The second paragraph of the same Article provides that in towns and
districts where there is a considerable proportion of Polish nationals
belonging to racial, religious or linguistic minorities, they should have a
fair share of any funds provided by the State or by any public body for
educational, religious or charitable purposes, and a provision is added that
this Article shall apply to Polish citizens of German speech in that part
only of Poland which was German territory on August 1st., 1914.
 It therefore appears that while such elementary rights as those of life
and liberty are secured to all inhabitants, there are a great many rights
secured to Polish ressortissants only, and it is with regard to such rights
that the question of unfair treatment of minorities must arise in the
immense majority of cases. Of course, it is conceivable that there might be
a case in which protection for life and liberty was refused to some
unpopular minority of inhabitants. In that case the minority would be one of
a mass of inhabitants, whether Polish nationals or not; but such cases must
be rare. The point will arise in the immense majority of cases with regard
to such Articles as 7, 8 and 9 and the rights which they confer on all
Polish ressortissants including German or other minorities.
 The district within which the whole body for the purpose of finding a
minority must be taken may vary a good deal. For some purposes it would be
necessary to take the whole [p26] of Poland. In cases of local
administration it may be a district more or less extensive. But, for the
purposes of the present case, it would make no difference with regard to our
definition of such minorities what is the area to be selected in this
particular instance. Whatever area might be selected in the part of Poland
with which we are concerned, there would be in it a minority of German race
and language, in contradistinction to the other Polish ressortissants of
Polish race or to the other inhabitants.
 The objection raised that persons fulfilling the conditions of Article
4 are only candidates for Polish nationality, but do not become Polish
nationals until they have been recognized as such by the Polish Government,
does not bear examination. By the express words of Article 4, they are ipso
facto Polish nationals. If Polish law requires registration or any other
formality for the effective exercise of their rights as Polish citizens, the
Polish Government is bound to provide for this; and most certainly the
Polish Government could not set up any wrongful refusal of theirs as
justifying their contention that these persons are not Polish citizens.
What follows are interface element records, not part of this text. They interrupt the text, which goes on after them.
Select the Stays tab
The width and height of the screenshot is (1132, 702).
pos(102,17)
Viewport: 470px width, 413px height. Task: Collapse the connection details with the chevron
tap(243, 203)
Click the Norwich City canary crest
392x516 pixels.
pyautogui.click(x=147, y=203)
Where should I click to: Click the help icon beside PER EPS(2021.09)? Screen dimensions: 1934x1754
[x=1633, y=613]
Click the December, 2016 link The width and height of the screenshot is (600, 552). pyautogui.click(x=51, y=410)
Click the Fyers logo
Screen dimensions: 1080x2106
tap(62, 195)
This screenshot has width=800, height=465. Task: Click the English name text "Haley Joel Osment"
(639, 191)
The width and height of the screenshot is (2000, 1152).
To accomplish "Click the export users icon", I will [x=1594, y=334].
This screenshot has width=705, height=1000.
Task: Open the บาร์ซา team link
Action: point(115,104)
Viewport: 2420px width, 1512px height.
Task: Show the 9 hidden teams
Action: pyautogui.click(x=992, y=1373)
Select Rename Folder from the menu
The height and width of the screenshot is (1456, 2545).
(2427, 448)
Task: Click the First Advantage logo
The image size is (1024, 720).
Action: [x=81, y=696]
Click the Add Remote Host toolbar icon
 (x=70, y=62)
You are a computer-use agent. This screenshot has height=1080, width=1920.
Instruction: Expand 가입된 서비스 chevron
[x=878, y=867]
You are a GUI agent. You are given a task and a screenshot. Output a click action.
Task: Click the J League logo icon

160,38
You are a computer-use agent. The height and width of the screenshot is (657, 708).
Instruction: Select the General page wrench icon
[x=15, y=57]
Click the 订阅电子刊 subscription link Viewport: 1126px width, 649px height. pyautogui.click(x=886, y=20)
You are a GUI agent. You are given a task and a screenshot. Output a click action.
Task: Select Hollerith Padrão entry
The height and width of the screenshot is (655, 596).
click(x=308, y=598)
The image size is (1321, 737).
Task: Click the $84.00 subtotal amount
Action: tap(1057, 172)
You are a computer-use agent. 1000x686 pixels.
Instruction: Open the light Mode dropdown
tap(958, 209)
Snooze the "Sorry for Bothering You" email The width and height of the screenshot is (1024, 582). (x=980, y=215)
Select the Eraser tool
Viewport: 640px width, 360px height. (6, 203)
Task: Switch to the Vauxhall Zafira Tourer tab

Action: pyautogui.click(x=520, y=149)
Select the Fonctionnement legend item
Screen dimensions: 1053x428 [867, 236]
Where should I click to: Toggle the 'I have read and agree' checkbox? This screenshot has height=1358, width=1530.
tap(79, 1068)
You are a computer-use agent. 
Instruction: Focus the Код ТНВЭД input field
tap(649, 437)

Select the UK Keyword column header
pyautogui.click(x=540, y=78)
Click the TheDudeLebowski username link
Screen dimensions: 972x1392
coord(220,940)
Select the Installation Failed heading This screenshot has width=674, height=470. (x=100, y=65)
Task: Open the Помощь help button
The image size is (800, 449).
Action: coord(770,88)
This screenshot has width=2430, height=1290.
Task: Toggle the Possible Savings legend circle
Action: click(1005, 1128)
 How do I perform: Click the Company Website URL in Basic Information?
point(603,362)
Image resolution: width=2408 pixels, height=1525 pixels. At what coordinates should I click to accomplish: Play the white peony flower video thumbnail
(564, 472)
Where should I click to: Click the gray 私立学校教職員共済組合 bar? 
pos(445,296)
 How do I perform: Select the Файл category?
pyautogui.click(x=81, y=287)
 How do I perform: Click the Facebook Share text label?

 I should have desired that the Court should not merely have based its
answer to the Polish contention as to competency on the view that the
minority contemplated by Article 12 may be one of inhabitants simply, but
that it should also have pointed out that, for the reasons stated above, the
Polish case fails even if the minority were to be taken on the basis of
ressortissants. But I am glad to think that any points on which I differ
from the Court are mainly academic and that in the resent case the same
result would follow upon either view.